Kamis, 10 November 2011

Hong Kong Filmart 2011: Jalan RI tembus Asia

KOTA Wan Chai, Hong Kong baru saja berdenyut. Senin pagi sekitar pukul 09.00 waktu setempat, suhu udara menunjukkan angka 21 derajat celcius. Kesibukan kecil terlihat di gedung Hong Kong Convention and Exhibition Centre tempat digelarnya Hong Kong International Film & TV Market (Filmart) 2011, dimana Indonesia menjadi bagian dari event berskala internasional tersebut.
   Beberapa petugas pameran yang dikoordinir organisasi Persatuan Produser Film Indonesia (PPFI) yang pada hari sebelumnya sudah menata boots seluas 54 m2, pagi itu melakukan filnal touching, sebelum pameran dibuka tanpa melalui acara seremonial. “Tinggal menyiapkan trailer, menempel beberapa poster film dan menyiapkan permen untuk cemilan para pengunjung,” ujar Evi Hapiah sekretaris  PPFI  ketika dijumpai Kabar Film di  stand pameran. 
   Ada 33 Negara peserta dalam event ke-15 yang digelar (mulai 21-24 Maret 2011)  oleh negara para jawara kungfu itu. Indonesia sendiri baru menjadi peserta yang keenam kalinya. Masing-masing negara peserta menampilkan gaya dekorasi stand pameran berbeda, termasuk stand Indonesia yang menghadirkan wayang golek tokoh Rama Shinta, dan Cepot.
   Ditampilkannya tokoh-tokoh wayang di stand Indonesia ini cukup menarik perhatian sebagian besar pengunjung pameran. Mereka kerap terhenti saat melintasi gerai Indonesia dan mengucapkan kekagu-man pada keunikan wayang golek.
   “Boneka yang unik dan spesial,” ungkap seorang pengunjung wanita berkulit kuning bermata khas sipit, ketika menyambangi stand Indonesia di pagi itu. Ia bersama dua rekan lainnya sempat memotret dan mengamati wayang, sebelum melihat-lihat puluhan artikel promosi film Indonesia. Hal serupa ju-ga dilakukan oleh pengunjung dari berbagai negara lainnya.
   Sejumlah produser pengurus PPFI di pagi hari pertama pameran itu menyambut para tamu yang hadir. Mereka adalah Gope Samtani (Rapi Films/Kabid Produksi) kepala delegasi Indonesia, HM Firman Bintang (BIC Production/Ketua Umum), Ody Mulya Hidayat (PT Maxima Pictures/Sekjen PPFI), Harry Simon (PT Jatayu/Bendahara), Chand Parwez (PT Kharisma Starvision/ Kabid Tata Edar), Sunil Samtani (PT Rapi Film/Wkl Bendahara), Manoj Punjabi (PT MD Entertainment/Kabid Festival dan Luar Negeri).

> [Permintaan] Tuliskan lanjutan artikel tentang keikutsertaan Indonesia di Hong Kong Filmart 2011, dimulai setelah kalimat terakhir yang ditampilkan.

> [Materi Terkumpul]
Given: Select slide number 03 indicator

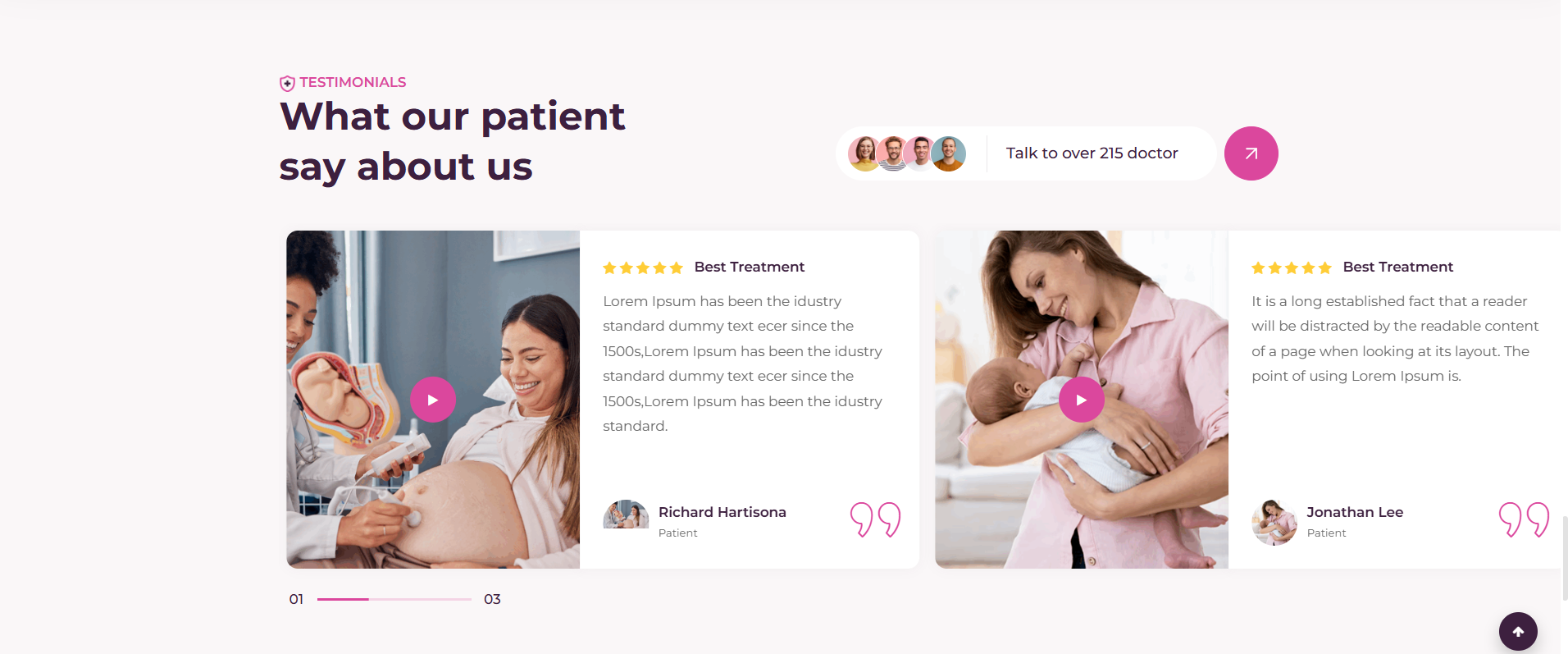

> [Jawaban Akhir]
   Peserta dari Indonesia tak hanya anggota PPFI, tapi perusahaan  lain seperti PT Pic[k]Lock yang diwakili sutradara sekaligus artis pemeran film Minggu Pagi  di Victoria Park, Lola Amaria, dan PT Kojo Anima di-wakili produser Andriansyah. Perusahaan terakhir ini merupakan pe-serta mandiri (biaya sendiri) yang mewakili perusahaan film animasi satu-satunya dari Indonesia.
   Seluruh film Indonesia yang disertakan dalam Hong Kong Filmart 2011 berjumlah 24 judul dari 10 perusahaan film yaitu Pengantin Pantai Biru, Kalung Jaelangkung, Pocong Rumah Angker, Akibat Pergaulan Bebas, Love Story, Kabayan Jadi Milyuner, Virgin3, Air Terjun Pengantin, Jenglot Pantai Selatan, Love in Perth, Nakalnya Anak Muda, Ayat Ayat Cinta, Emak Ingin Naik Haji, 3 Hati 2 Dunia 1 Cinta, Rindu Purnama, Little Obama, Sang Pencerah, Goyang Kerawang, Pocong Jumat Kliwon (judul diubag Evil Rises), Taring (Dark Forest), Pocong Ngesot (Un Invited), Minggu Pagi di Victoria Park, dan Lost In Papua.
   Stand pameran Indonesia bersebelahan dengan stand Malaysia. Untuk kenyamanan pengunjung dan calon pembeli, ruangan pameran dilengkapi tivi monitor besar untuk memutar trailler film, rak tempat artikel serta booklet promosi film dan lokasi wisata yang dibagikan gratis, partisi untuk men-display poster film, serta empat set meja kursi.

Pembuka jalan menuju Asia
Hong Kong Filmart merupakan ajang pemasaran produk film dan televisi dari seluruh dunia, yang diselenggarakan oleh Hong Kong Trade Development Council. Negara peserta kali ini  selain Hong Kong sebagai tuan rumah, adalah Amerika, Inggris, Jerman, Indonesia, Jepang, Malaysia, Thailand, Kamboja, Vietnam, Israel, India, Belanda, Italia, Arab Saudi, Korea, Polandia, Ukraina, Cina, Turki, Perancis, Finlandia, Rusia, Taiwan, Philipina, Austria, Australia, dan Kanada.
   Bagi Indonesia, kesertaan pada event Hong Kong Filmart memiliki arti dan target tersendiri. Hal itu dikatakan Plt Dirjen Nilai Budaya Seni dan Film Kementerian Kebudayaan dan Pariwisata, Drs Ukus Kuswara MM,  ketika menyambangi stand pameran.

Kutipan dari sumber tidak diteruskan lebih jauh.